TASK DESCRIPTION: Find the line containing "The width and". Retype it and every later line of the records exactly, leaving out pictures.
---------- DATA LISTING ----------
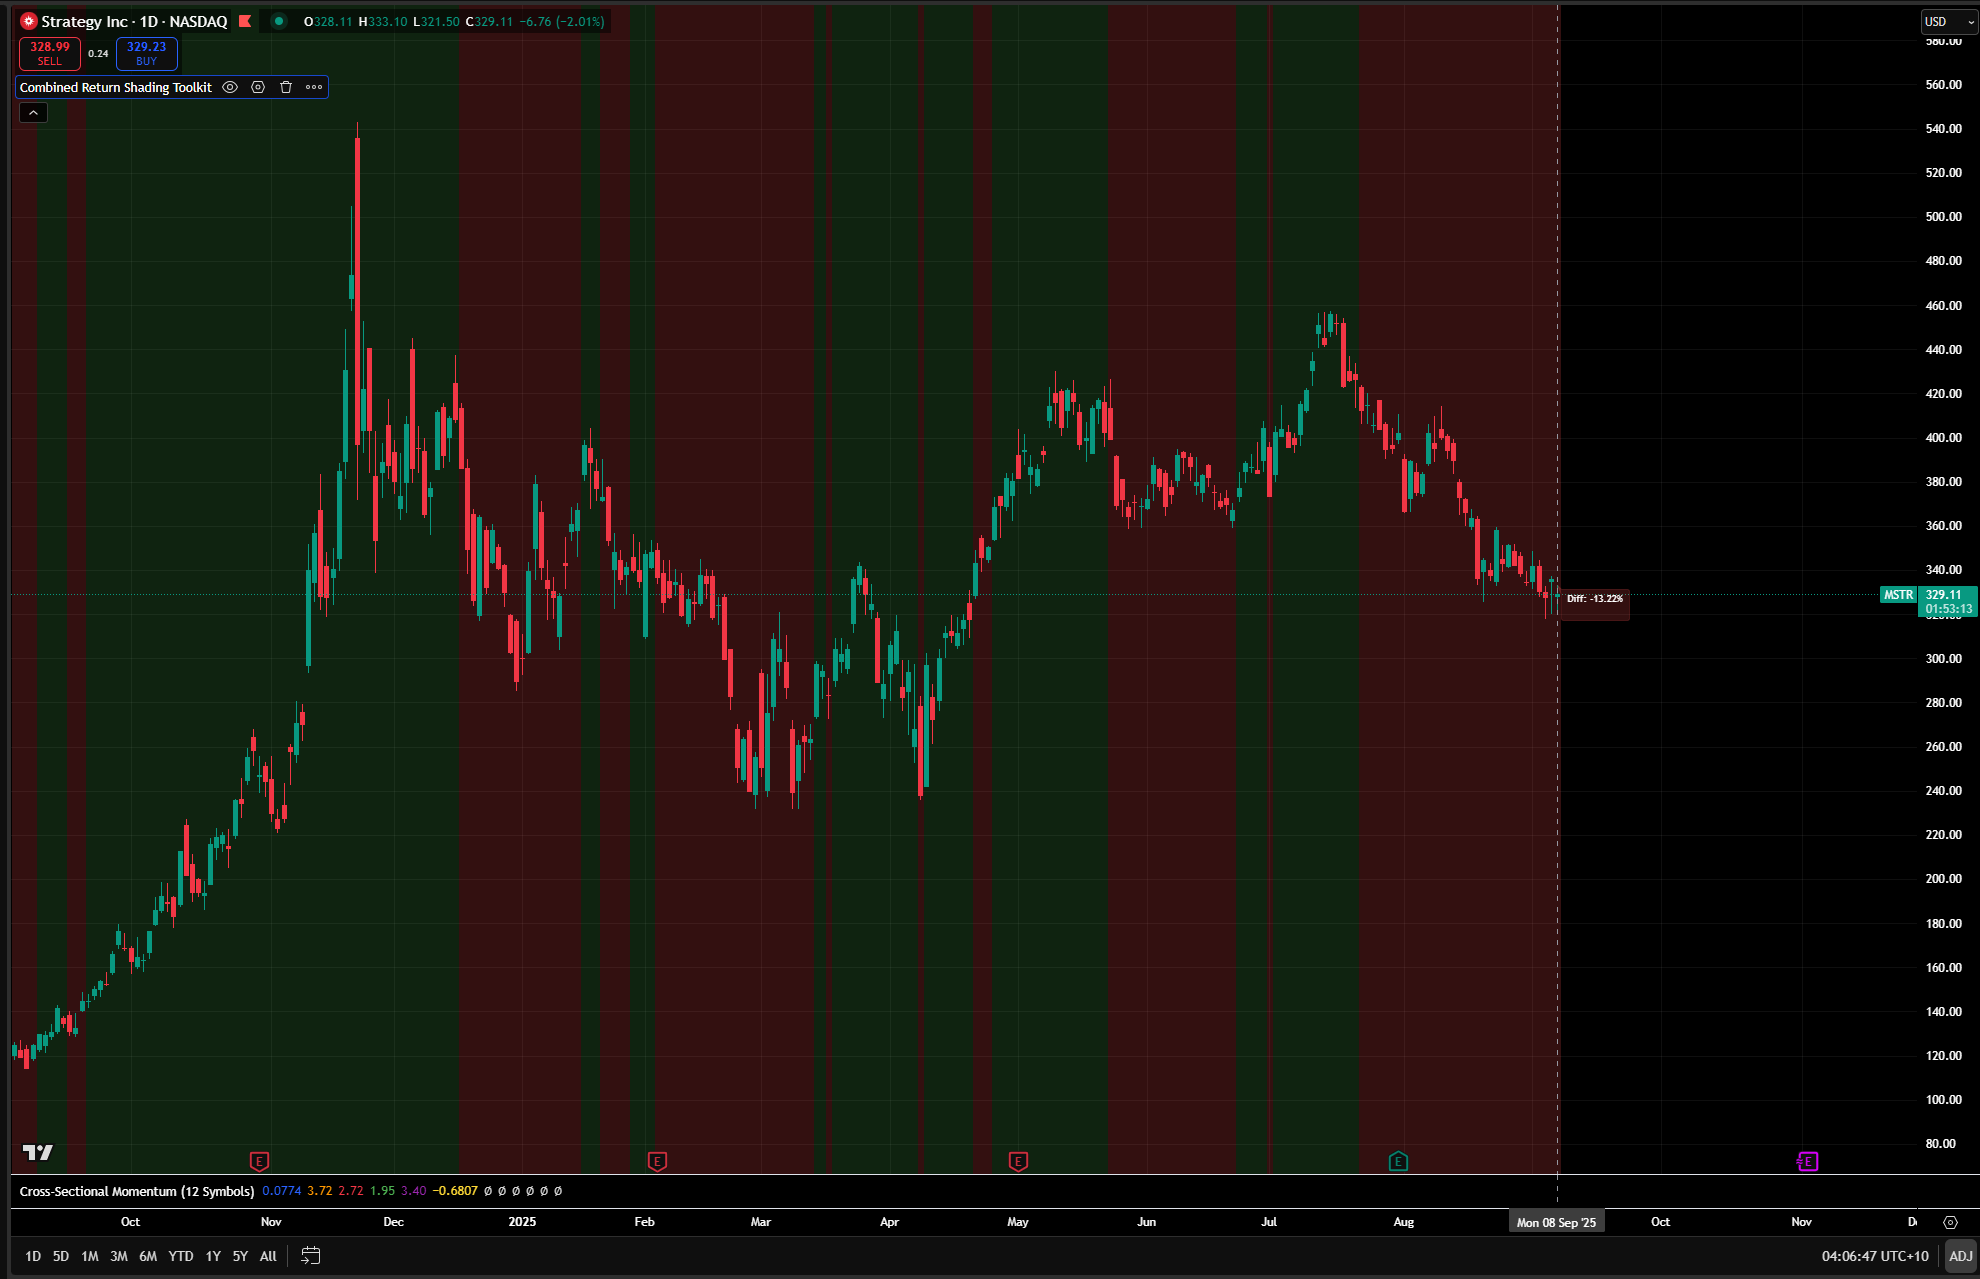This screenshot has width=1980, height=1279.
Task: Open the USD currency dropdown
Action: 1948,21
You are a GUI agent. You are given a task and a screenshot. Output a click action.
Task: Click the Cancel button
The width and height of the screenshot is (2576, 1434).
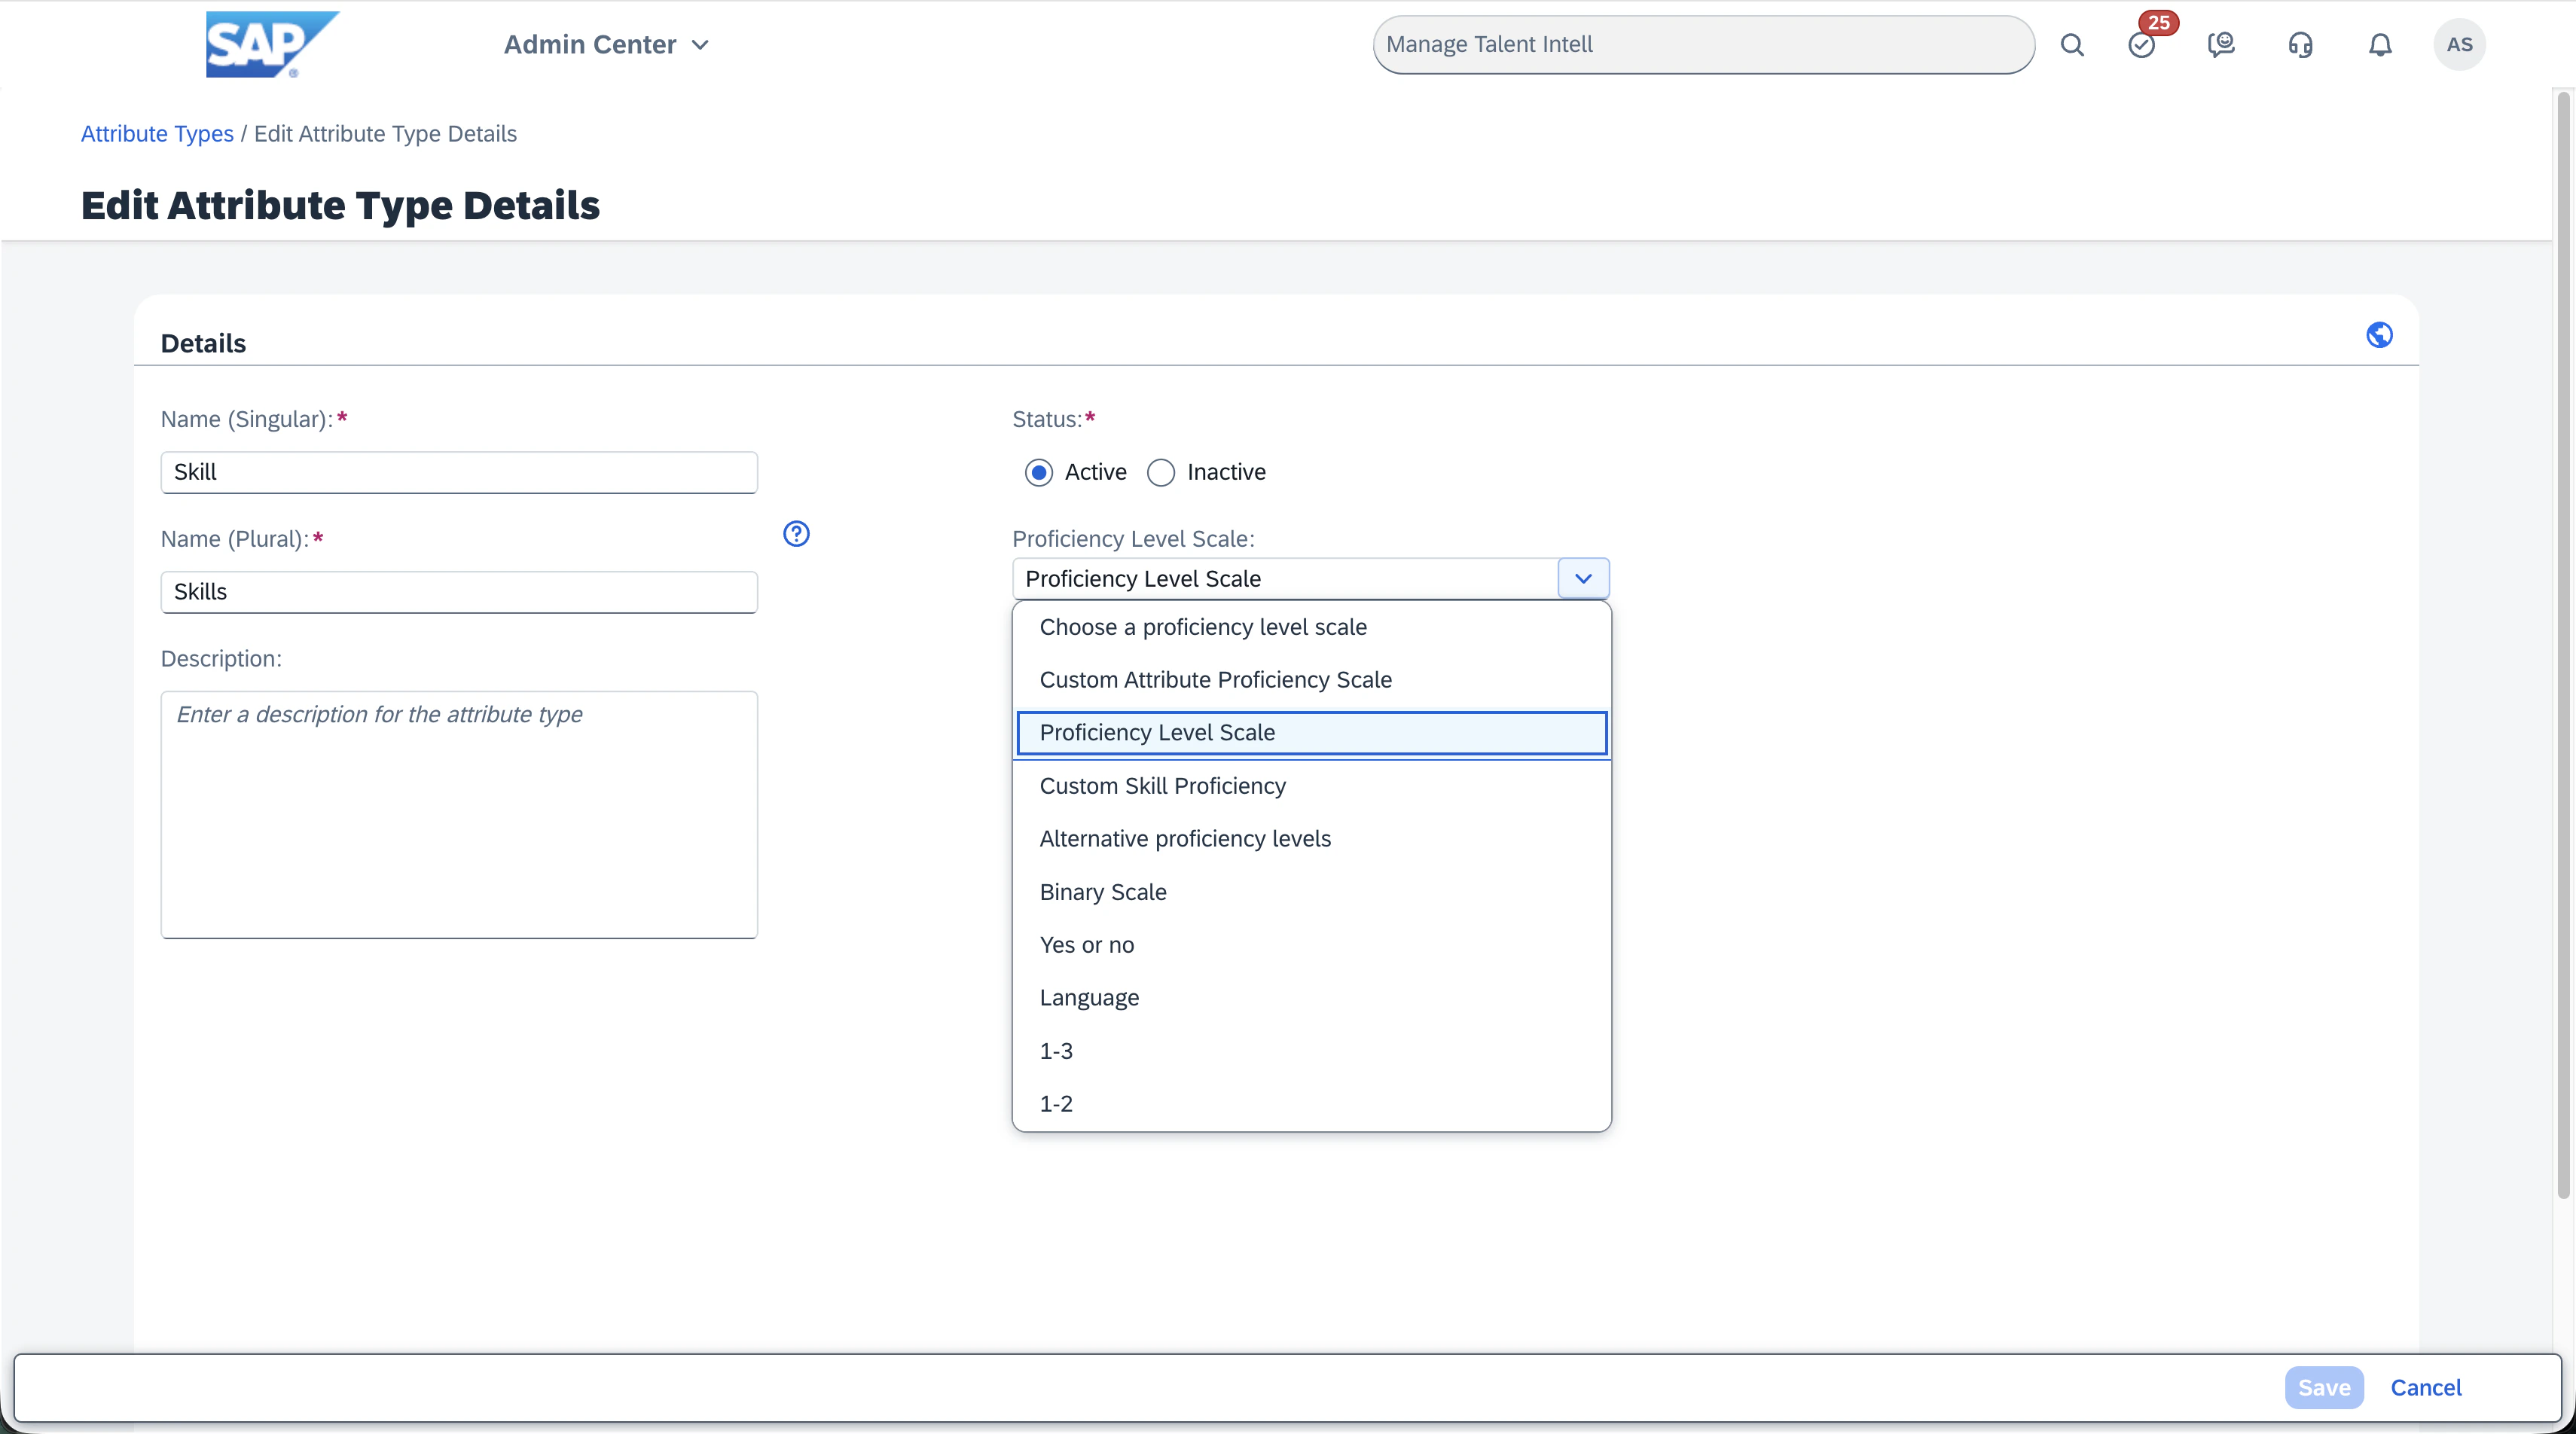coord(2425,1387)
----------
ANSWER FOR THE TASK:
The width and height of the screenshot is (2576, 1434).
coord(2425,1387)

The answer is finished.